The sentence against Gao Yu, 71, comes amid a widening clampdown on free speech that highlights the gap between China's vision of rule of law and Western notions of civil liberties and judicial fairness. The document Gao was convicted of leaking, deemed a state secret, underpins the clampdown under the 2 ½-year-old administration of Communist Party leader Xi Jinping.
The court verdict appears to confirm the authenticity of the leaked document, which had been reported since June 2013 but never was discussed openly by the leadership.
It verifies widely held assumptions about X's distrust of any social organization outside party control, recently manifested in the more-than monthlong detentions of five women's rights activists detained after planning to start a public awareness campaign about sexual harassment.
Gao had denied the charges, which could have carried a life sentence.
Gao's lawyer Mo Shaoping said Gao was convicted of leaking state secrets by giving the strategy paper, known as Document No. 9, to an overseas media group. The document argued for aggressive curbs on the spread of Western democracy, universal values, civil society and press freedom, which the party considers a threat to its rule.
Another of Gao's lawyers, Shang Baojun, said Gao did not speak during the verdict and sentencing, but told her brother, Gao Wei, that she could not accept the result. "We will definitely appeal," Shang said.

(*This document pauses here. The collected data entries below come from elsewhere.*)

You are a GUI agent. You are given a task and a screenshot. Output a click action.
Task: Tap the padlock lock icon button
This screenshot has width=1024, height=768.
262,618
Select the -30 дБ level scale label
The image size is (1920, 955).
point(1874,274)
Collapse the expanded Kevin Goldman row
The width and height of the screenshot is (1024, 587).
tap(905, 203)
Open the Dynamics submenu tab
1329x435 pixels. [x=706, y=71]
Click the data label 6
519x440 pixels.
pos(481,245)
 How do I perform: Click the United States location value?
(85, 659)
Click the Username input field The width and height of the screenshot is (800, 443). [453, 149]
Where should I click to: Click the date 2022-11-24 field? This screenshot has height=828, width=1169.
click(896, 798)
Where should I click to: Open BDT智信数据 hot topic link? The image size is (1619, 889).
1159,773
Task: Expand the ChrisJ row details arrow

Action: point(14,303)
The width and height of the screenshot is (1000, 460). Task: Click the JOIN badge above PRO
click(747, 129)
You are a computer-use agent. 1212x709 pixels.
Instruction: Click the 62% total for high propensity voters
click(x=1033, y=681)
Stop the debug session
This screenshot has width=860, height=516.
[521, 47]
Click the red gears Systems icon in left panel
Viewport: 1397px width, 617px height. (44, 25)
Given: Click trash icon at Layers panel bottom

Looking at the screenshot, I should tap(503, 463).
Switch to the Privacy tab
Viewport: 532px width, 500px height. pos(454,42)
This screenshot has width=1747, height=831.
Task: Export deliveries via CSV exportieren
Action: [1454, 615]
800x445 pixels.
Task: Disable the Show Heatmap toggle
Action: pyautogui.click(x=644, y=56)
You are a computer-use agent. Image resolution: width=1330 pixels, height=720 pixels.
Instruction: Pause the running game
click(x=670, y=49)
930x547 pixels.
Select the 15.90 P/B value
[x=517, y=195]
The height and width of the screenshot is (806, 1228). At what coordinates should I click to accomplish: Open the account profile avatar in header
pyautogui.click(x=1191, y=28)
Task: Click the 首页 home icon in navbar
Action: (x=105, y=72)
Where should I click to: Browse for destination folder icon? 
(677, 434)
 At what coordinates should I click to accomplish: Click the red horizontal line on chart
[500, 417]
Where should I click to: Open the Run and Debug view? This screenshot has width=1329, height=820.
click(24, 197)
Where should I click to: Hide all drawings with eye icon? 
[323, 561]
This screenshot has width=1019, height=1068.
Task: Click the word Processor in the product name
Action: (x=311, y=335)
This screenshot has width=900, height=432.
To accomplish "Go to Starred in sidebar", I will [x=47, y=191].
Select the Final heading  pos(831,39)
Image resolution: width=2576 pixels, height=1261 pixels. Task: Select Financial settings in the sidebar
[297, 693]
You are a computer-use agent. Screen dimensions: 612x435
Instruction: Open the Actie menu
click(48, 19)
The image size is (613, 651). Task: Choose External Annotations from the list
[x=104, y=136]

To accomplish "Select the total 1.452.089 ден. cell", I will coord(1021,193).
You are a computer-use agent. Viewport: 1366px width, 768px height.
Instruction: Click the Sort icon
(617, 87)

Speaking to The Associated Press, Gao Wei said his sister appeared thinner and frailer than before her detention a year ago.
The court seemed to disregard Gao Yu's defense lawyers but heard only the prosecution, Gao Wei said, a common complaint in such cases where the outcome is usually determined before the court meets.
"I'm very angry and concerned for my sister," Gao Wei said.
Police patrolled the perimeter of Beijing's No. 3 Intermediate Court where the verdict was delivered. Journalists and foreign diplomats gathered at the court but were denied entry to the hearing.
"We're obviously disappointed with the verdict," said U.S. Embassy First Secretary Dan Biers.
Gao, who wrote about politics, economics and social issues for media in Hong Kong and overseas, has already served time in prison on state secrets charges more than two decades ago.
In a statement, human rights watchdog Amnesty International said that Gao was the victim of vaguely worded and arbitrary state secrets law that is often used against activists to quell freedom of expression.
"This deplorable sentence against Gao Yu is nothing more than blatant political persecution by the Chinese authorities," William Nee, the group's China researcher, said in the statement.
The Hong Kong magazine to which Gao is alleged to have leaked the document, Minjing Monthly, issued a statement reiterating its contention that the charges against Gao were false. The magazine first reported on the document in August 2013.
The magazine suggested the document already had been circulated at the time when Gao is alleged to have leaked it. It also said the information contained neither military nor economic secrets, but was merely a "correct guidance" on ideological matters.
"This unjust judgment of an outstanding Chinese journalist utterly destroys Xi Jinping's commitment to 'rule according to law'," the magazine said.